GOP hopeful Donald Trump’s first TV ad focuses on his plan to bar Muslims from entering US, building Mexico border wall

Republican presidential hopeful Donald Trump is giving some of the most divisive proposals of his campaign a starring role in his first television ad — with the billionaire developer facing questions about the footage he chose to illustrate his arguments.

With the opening 2016 primary contest four weeks away, he is spotlighting his plan to bar Muslims from entering the United States — temporarily and with exceptions, he says — and to build a wall along the southern border. His campaign says he plans to spend $2 million a week on the ad, set to begin airing Tuesday across Iowa and New Hampshire.

The new ad features dark images of the San Bernardino, California, shooters, who were Muslim, as well as body bags and explosions.

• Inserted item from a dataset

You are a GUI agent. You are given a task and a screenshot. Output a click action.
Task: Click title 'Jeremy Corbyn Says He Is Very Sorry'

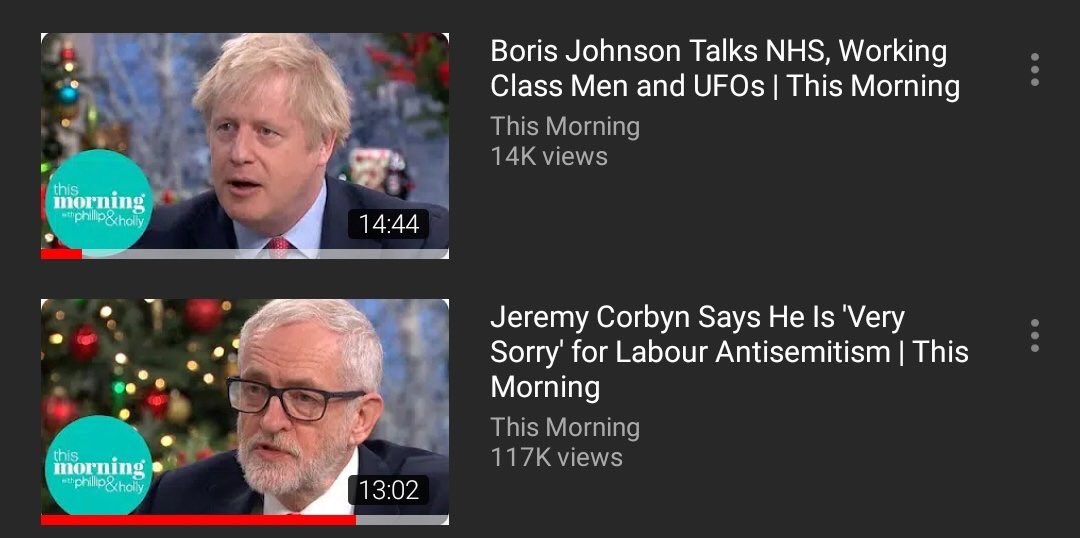729,352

"The politicians can pretend it's something else. But Donald Trump calls it radical Islamic terrorism. That's why he's calling for a temporary shutdown of Muslims' entering the United States until we can figure out what's going on," a narrator says.

The ad later shows video footage of people apparently streaming freely across a border as the narrator says Trump will "stop illegal immigrants by building a wall on our southern border that Mexico will pay for."

Facing questions from news outlets, the Trump campaign acknowledged in a statement Monday that the border images were of a Spanish exclave in Morocco, not the U.S.-Mexico border.

"I think it's irrelevant," Trump said in an interview on Fox News' "The O'Reilly Factor" Monday night. "So you can just take it any way you want, but it's really merely a display of what a dumping ground is going to look like. And that's what our country's becoming very rapidly."

His campaign elaborated in a statement, saying the selection of footage was intended "to demonstrate the severe impact of an open border and the very real threat Americans face if we do not immediately build a wall and stop illegal immigration."

The ad, posted on Trump's website Monday, is a departure from the typical introductory campaign spot because he was well known before he began campaigning. 

"We're not the typical campaign," Trump campaign manager Corey Lewandowski said of the ad. Instead, he said, Trump chose to focus on the issue that has been the centerpiece of his campaign: illegal immigration.

His proposal on Muslims has been condemned by Republicans and Democrats as un-American and counterproductive, yet the hard-line approach to immigration has fueled his popularity among the overwhelmingly white GOP primary electorate.

Republican pollster Frank Luntz, at times a Trump critic, predicted the new ad would help Trump among the slice of Republican voters who participate in early voting contests.

An ABC News/Washington Post poll conducted in December found that 6 in 10 Americans said they think barring Muslims from entering the United States is the wrong thing to do. Among Republicans, however, 6 in 10 say they would support such a policy.

The ad is Trump's first foray into campaign television advertising, after spending much of 2015 dominating polls without spending significant resources, at least compared with his rivals.

On Monday, the campaign put almost $2 million into broadcast and cable television ads to run this week in Iowa and New Hampshire, advertising tracker Kantar Media's CMAG shows. He previously spent about $300,000 on radio commercials, mostly in Iowa, over three weeks in November.